Woven at the ATW in 2010, Ngaargooroon was designed by celebrated artist and elder Patrick Mung Mung from the Warmun Community in the East Kimberely.
The seventh Embassy tapestry – a collection designed by Indigenous artists, and loaned to Australian Embassies and High Commissions around the world.
Mung Mung’s work is deeply influenced by his rich knowledge of country, family, and cultural memory. Through painting with natural pigments on canvas, Mung Mung continues the preservation of colour knowledge within his community. Mung Mung visited the Workshop in 2010 to discuss the interpretation with the weaving team. The weavers had completed a number of sample pieces and colour strips at this time, and Mung Mung bought colour strip samples, to supplement palette information from the painting.

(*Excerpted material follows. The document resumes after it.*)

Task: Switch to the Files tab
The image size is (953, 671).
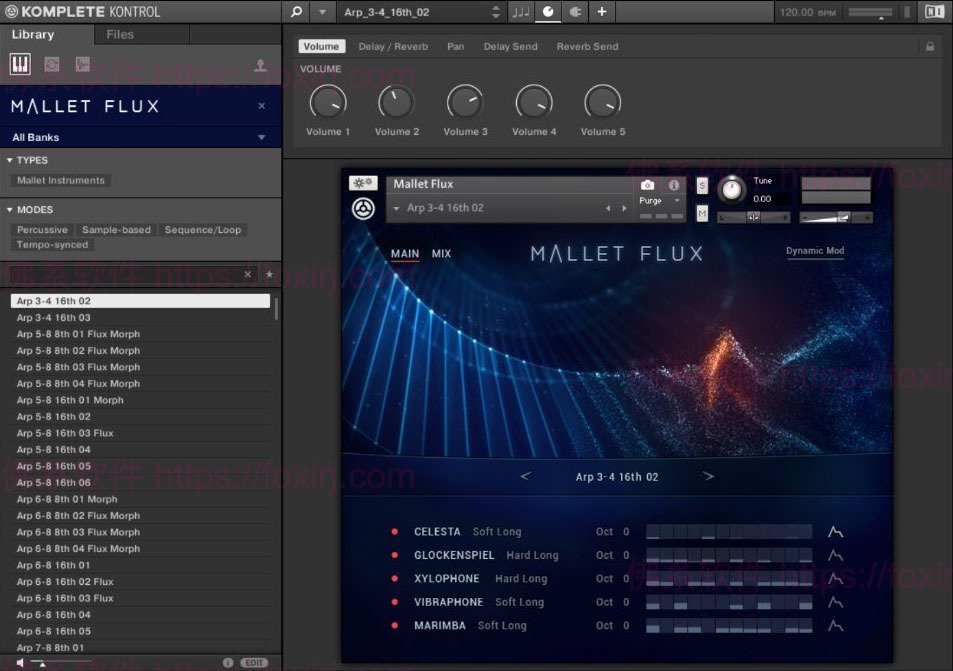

Mung Mung explained to the weavers that the importance of the white dots (created with Titanium Oxide) was to brighten the surface and make the other colours come alive. He said that all the colours in the painting are made from rock pigments, crushed and heated to give the colour a rich density. The sand like residue of the rock gives texture to the surface of the painting. Rocks taken from the diamond mining area are transported to the Warmun art centre for the artists to create paint. The artists consider these paintings to be a way to re-claim a small piece of their land, as the rocks used for the colours are taken from land that is no longer recognized as belonging to the indigenous peoples of the area.

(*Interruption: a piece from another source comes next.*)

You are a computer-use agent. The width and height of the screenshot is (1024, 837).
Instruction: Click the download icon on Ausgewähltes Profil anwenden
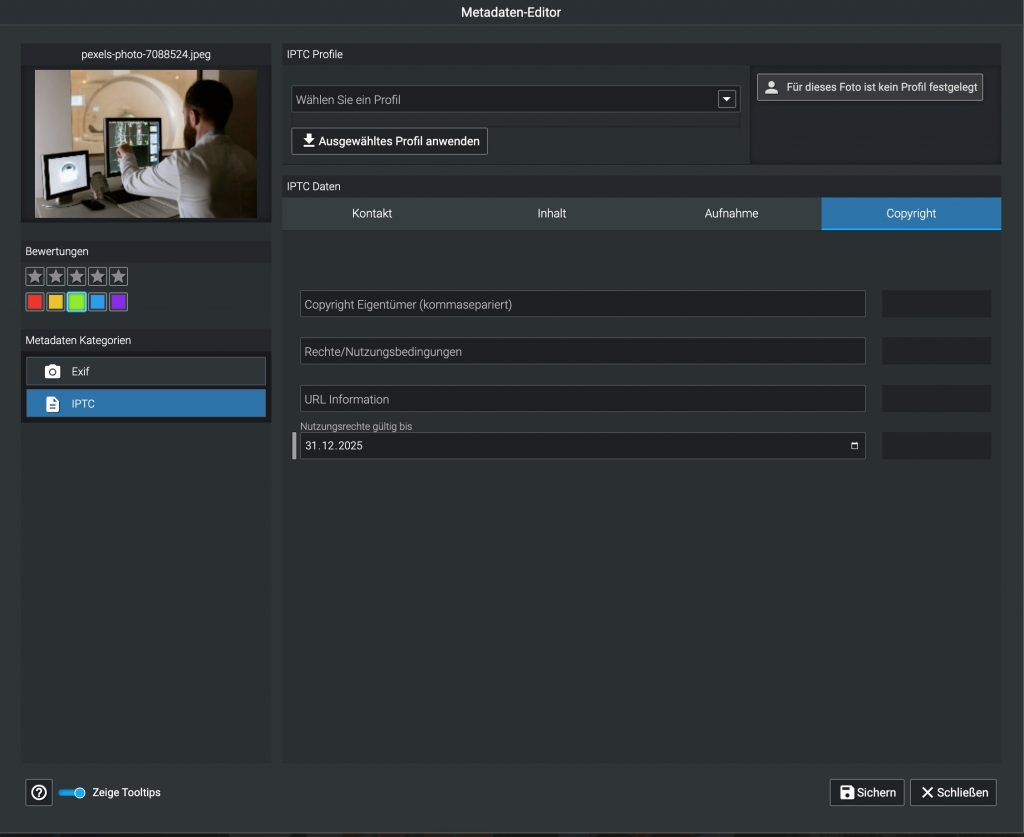[x=309, y=141]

The simplicity of the design belies the complex mark-making information that is within the broad planes of colour. The weavers attempted to include enough of this painterly information to convey the sense of texture and movement within the design, while not overwhelming the open rhythm of the flat plains of colour.
Ngaargooroon was commissioned by the Tapestry Foundation of Australia, and supported by the Hazel Dorothy McMahon Peat Charitable Trust.
Mung Mung started painting in 1991 and was instrumental in establishing the artist-and-community-owned art centre at Warmun in 1998. He is a current member of the Warmun Art Centre Committee.